Ook hierbij zijn verschillende mogelijkheden om uitvoering te geven aan de omgangsregeling. Zo kunnen de ouders afspreken dat de kinderen de ene week bij de vader zijn en de andere week bij de moeder. Het is echter ook mogelijk om de week te delen. Dan zijn de kinderen bijvoorbeeld van zondag tot woensdag bij de moeder en van woensdag tot zondag bij de vader. Voor het welslagen van een co-ouderschapregeling moeten de ouders goed met elkaar kunnen communiceren en in staat zijn om één lijn te trekken richting de kinderen. Voorts is het belangrijk dat de kinderen zich goed voelen bij de regeling. Dit vereist veel overleg en een goede omgang met elkaar. Helaas is dat vaak een probleem bij een echtscheiding, zeker kort na de scheiding. Het is daarom belangrijk om op van tevoren heel goed de voor- en nadelen van een co-ouderschapregeling af te wegen. Een co-ouderschapsregeling kan worden afgesproken en vastgelegd in het echtscheidingsconvenant en hetouderschapsplan.
Als ouders niet meer bij elkaar zijn, dient de niet verzorgende ouder kinderalimentatie te betalen. Bij co-ouderschap kan dit anders liggen.

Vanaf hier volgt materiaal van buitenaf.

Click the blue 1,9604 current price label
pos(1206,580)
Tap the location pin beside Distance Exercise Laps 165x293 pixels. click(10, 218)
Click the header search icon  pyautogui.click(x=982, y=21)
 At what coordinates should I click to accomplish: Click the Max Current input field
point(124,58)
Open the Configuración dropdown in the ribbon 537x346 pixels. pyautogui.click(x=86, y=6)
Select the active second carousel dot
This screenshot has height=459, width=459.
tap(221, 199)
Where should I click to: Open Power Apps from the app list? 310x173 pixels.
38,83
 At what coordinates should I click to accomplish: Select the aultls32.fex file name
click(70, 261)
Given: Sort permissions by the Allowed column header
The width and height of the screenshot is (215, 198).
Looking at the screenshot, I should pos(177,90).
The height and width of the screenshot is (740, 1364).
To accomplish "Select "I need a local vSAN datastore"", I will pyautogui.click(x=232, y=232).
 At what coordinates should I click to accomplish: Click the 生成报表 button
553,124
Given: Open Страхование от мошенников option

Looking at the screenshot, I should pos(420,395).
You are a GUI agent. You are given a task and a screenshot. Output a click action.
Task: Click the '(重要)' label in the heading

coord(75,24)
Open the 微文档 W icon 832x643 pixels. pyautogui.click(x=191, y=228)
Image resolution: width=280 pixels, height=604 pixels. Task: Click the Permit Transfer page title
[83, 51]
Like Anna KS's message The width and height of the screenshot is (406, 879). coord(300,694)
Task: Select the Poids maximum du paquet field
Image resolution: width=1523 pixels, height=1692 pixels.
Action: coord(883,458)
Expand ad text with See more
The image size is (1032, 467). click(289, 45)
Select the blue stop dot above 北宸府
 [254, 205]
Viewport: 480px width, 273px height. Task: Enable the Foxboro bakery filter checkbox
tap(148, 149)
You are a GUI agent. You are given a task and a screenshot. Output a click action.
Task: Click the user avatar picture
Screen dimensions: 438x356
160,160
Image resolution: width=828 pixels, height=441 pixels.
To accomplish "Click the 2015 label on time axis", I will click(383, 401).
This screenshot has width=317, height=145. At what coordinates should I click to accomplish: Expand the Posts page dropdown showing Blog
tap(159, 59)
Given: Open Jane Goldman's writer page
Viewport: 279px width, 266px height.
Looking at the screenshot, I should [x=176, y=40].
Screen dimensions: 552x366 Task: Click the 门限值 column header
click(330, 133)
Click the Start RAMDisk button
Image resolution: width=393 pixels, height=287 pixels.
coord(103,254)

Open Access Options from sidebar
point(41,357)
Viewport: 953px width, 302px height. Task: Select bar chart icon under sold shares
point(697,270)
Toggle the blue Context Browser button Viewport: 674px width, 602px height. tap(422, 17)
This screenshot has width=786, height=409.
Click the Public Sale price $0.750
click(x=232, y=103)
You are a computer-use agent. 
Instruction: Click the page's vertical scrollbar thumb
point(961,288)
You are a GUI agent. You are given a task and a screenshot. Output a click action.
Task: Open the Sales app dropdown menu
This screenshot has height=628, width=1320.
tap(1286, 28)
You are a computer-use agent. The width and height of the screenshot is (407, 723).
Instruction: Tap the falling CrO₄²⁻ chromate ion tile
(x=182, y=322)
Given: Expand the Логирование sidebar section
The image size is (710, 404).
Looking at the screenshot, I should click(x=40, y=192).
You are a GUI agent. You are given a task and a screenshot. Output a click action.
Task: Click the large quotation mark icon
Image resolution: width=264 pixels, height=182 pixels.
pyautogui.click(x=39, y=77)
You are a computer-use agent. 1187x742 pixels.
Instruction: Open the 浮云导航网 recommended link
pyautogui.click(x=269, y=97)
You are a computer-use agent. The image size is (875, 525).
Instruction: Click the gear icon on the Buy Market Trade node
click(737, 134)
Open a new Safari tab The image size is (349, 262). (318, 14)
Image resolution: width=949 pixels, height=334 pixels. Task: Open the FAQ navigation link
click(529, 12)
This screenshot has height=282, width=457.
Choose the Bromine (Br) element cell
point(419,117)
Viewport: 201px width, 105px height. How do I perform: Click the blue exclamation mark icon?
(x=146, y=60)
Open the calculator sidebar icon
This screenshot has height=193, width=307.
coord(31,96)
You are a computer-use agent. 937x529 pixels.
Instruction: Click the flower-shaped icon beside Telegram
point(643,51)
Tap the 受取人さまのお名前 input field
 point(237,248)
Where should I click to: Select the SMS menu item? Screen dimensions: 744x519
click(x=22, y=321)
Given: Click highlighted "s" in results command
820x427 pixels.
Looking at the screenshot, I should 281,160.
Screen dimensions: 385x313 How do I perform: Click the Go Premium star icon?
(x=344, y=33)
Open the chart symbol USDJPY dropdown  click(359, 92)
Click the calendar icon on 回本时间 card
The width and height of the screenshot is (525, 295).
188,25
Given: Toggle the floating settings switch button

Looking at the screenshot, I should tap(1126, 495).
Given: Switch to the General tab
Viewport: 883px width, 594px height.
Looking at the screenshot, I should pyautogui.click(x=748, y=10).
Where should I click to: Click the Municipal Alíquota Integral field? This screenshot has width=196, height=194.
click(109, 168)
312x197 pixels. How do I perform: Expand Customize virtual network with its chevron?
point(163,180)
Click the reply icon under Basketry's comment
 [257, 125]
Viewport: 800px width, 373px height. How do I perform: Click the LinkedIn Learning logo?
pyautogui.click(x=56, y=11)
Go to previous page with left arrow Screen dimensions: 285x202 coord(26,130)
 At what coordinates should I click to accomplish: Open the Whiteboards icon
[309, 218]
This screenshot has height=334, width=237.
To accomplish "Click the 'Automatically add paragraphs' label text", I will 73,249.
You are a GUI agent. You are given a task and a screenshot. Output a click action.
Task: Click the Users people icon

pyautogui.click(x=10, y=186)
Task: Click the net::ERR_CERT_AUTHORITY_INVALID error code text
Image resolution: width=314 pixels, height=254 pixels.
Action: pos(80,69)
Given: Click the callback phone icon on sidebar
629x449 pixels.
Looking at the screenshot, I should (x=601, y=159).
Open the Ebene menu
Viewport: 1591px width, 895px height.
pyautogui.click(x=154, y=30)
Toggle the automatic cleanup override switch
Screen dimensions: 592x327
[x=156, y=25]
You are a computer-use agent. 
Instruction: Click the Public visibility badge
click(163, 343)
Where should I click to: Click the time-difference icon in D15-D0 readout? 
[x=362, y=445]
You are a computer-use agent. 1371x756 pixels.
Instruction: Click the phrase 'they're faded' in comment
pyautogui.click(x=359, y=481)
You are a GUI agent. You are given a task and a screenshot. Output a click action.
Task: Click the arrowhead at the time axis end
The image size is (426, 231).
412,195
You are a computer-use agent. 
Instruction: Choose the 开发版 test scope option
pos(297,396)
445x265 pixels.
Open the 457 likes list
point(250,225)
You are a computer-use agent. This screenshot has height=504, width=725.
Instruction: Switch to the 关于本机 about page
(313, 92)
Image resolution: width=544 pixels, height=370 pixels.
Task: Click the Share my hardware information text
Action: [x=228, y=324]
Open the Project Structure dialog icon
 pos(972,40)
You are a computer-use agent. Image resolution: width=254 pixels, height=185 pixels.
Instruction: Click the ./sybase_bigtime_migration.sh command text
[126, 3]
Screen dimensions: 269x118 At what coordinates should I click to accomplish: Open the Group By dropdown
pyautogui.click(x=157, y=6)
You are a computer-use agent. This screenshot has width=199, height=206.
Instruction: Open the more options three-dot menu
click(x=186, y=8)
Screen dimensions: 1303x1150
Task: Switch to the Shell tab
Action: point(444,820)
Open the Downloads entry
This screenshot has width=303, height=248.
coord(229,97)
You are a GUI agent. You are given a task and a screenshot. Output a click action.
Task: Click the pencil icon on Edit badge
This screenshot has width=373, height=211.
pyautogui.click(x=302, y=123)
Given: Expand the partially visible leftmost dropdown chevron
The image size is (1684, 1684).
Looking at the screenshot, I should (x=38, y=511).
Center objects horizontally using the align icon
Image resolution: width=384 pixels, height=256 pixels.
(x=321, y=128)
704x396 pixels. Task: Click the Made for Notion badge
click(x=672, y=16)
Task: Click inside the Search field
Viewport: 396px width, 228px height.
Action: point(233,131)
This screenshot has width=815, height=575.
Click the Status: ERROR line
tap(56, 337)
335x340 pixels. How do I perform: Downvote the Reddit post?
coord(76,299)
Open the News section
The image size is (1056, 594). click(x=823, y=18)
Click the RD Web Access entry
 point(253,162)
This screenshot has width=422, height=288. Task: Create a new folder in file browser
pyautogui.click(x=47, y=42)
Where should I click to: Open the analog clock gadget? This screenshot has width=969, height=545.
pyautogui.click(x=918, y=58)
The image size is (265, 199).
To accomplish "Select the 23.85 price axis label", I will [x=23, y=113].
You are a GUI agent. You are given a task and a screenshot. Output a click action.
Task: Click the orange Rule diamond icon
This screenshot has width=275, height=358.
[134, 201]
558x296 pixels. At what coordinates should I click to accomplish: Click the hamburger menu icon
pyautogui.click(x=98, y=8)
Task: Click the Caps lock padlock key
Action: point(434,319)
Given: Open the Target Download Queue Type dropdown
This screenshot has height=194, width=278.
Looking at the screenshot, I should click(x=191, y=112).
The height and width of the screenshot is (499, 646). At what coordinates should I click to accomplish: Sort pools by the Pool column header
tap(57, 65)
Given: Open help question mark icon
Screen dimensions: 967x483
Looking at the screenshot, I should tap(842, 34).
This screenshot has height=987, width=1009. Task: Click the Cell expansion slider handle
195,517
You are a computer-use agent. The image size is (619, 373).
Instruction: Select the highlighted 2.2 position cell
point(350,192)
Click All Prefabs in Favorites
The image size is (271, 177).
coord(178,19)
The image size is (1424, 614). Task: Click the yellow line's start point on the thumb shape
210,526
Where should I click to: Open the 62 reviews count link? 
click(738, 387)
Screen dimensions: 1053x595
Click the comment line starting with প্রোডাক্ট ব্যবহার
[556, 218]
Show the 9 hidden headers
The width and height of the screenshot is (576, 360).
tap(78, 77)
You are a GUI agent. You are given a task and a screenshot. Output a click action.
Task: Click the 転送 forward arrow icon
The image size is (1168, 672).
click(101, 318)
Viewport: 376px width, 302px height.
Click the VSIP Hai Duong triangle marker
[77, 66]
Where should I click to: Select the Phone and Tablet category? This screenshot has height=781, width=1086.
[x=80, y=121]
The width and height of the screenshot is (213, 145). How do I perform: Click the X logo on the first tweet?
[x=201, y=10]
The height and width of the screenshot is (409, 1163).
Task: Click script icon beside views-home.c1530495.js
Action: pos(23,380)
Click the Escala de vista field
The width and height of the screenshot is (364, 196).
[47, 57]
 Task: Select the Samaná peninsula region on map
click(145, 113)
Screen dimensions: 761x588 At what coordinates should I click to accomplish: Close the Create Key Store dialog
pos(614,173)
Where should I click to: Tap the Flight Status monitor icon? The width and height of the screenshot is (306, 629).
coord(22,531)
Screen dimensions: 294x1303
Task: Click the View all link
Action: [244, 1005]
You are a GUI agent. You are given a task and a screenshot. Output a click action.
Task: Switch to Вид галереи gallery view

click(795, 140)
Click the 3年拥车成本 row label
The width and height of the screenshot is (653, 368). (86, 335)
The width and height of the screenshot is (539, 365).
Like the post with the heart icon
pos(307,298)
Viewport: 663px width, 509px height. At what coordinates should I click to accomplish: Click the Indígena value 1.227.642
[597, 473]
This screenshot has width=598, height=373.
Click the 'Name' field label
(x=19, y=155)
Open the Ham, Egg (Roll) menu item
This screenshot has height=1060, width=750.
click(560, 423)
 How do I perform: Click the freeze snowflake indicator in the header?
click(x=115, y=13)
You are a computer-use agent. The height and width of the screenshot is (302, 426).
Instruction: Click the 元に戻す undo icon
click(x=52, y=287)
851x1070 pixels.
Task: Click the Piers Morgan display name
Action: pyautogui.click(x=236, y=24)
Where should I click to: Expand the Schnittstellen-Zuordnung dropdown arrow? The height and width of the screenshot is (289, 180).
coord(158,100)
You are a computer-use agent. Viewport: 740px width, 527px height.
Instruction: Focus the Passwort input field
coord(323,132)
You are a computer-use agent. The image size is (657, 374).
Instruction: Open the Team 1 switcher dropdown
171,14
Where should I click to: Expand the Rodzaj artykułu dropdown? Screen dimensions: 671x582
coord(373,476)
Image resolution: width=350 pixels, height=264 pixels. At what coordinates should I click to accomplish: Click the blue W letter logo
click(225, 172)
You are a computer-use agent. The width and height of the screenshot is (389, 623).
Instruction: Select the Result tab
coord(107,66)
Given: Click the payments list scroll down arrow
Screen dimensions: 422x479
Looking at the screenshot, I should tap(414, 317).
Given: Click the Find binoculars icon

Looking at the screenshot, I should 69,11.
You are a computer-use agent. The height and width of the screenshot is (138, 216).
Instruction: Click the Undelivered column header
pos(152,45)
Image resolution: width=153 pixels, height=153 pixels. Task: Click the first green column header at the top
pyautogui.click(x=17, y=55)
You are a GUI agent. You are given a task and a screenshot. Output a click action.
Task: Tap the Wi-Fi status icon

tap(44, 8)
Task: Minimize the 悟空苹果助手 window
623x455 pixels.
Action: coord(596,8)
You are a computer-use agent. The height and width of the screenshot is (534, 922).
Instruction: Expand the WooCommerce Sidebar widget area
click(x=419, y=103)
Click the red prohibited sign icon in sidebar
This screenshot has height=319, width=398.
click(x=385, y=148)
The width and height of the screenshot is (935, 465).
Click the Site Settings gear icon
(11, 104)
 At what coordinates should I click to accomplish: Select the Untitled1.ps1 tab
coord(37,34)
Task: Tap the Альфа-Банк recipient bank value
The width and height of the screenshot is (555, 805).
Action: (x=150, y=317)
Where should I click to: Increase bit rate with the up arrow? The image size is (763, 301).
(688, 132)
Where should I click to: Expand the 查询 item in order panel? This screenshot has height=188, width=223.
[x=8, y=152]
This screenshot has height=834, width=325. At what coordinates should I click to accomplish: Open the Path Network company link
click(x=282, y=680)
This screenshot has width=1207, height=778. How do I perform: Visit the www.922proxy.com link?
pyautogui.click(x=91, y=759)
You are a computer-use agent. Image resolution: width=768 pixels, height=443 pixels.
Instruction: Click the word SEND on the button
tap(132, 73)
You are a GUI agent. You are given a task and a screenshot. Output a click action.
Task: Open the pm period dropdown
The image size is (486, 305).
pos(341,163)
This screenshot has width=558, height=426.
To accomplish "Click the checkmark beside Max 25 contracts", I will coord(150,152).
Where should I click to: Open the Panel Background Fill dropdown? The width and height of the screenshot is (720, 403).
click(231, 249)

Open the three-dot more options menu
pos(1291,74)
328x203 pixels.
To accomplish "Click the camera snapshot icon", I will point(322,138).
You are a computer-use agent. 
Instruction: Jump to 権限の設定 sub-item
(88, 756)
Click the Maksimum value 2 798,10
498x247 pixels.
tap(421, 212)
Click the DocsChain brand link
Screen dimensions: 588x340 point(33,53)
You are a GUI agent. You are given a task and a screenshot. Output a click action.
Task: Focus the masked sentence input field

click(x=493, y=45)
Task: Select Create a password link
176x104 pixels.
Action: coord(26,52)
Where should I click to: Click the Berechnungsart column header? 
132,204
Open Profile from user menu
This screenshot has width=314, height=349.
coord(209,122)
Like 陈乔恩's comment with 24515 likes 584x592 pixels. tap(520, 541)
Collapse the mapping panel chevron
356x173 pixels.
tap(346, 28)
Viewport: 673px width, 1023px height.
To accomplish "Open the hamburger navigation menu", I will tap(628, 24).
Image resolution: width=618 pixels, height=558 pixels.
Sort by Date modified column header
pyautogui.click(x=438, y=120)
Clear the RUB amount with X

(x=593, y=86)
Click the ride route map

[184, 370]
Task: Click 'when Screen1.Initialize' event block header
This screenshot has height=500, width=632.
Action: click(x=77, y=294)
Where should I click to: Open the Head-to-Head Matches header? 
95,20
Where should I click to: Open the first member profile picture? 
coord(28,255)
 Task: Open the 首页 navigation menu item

Overheidsinstanties gaan niet allemaal op dezelfde wijze met co-ouderschap om. De Sociale Verzekeringsbank (SVB) die de kinderbijslag uitkeert, verdeelt deze in geval van co-ouderschap gelijkelijk over beide ouders. Andere overheidsinstanties doen dat niet. Zo geeft de belastingdienst de heffingskorting aan degene bij wie het kind het langst woont per jaar. Over de heffingskorting zullen door de ouders afspraken moeten worden gemaakt. Een advocaat kan meer vertellen over de financiële consequenties van co-ouderschap.